On the stickiness of CO$_{2}$ and H$_{2}$O ice particles

TL;DR

This study investigates why CO$_{2}$ ice particles are less sticky than H$_{2}$O ice particles, revealing that differences in viscoelastic dissipation, rather than surface energy, explain the disparity in sticking behavior.

Contribution

The paper demonstrates that the difference in ice particle stickiness is primarily due to variations in viscoelastic dissipation, influenced by the viscoelastic relaxation time, using a contact model.

Findings

CO$_{2}$ ice particles' sticking threshold matches elastic sphere predictions.

H$_{2}$O ice particles' sticking threshold exceeds elastic predictions.
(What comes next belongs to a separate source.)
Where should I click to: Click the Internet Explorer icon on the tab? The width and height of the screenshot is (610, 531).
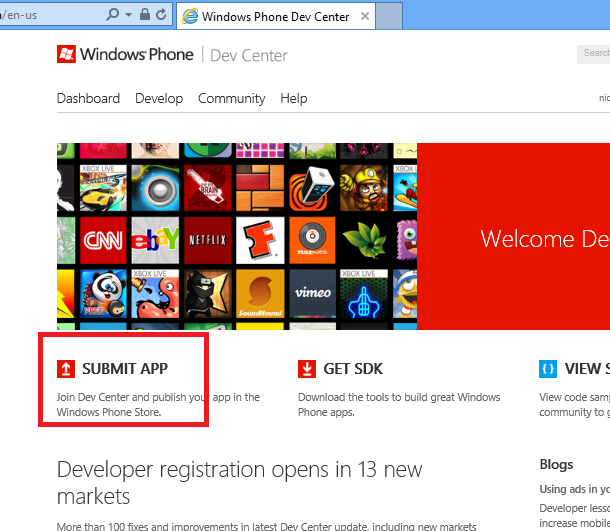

Viscoelastic dissipation strength explains the stickiness difference.

Abstract

Laboratory experiments revealed that CO$_{2}$ ice particles stick less efficiently than H$_{2}$O ice particles, and there is an order of magnitude difference in the threshold velocity for sticking. However, the surface energies and elastic moduli of CO$_{2}$ and H$_{2}$O ices are comparable, and the reason why CO$_{2}$ ice particles were poorly sticky compared to H$_{2}$O ice particles was unclear. Here we investigate the effects of viscoelastic dissipation on the threshold velocity for sticking of ice particles using the viscoelastic contact model derived by Krijt et al. We find that the threshold velocity for sticking of CO$_{2}$ ice particles reported in experimental studies is comparable to that predicted for perfectly elastic spheres. In contrast, the threshold velocity for sticking of H$_{2}$O ice particles is an order of magnitude higher than that predicted for perfectly elastic spheres. Therefore, we conclude that the large difference in stickiness between CO$_{2}$ and H$_{2}$O ice particles would mainly originate from the difference in the strength of viscoelastic dissipation, which is controlled by the viscoelastic relaxation time.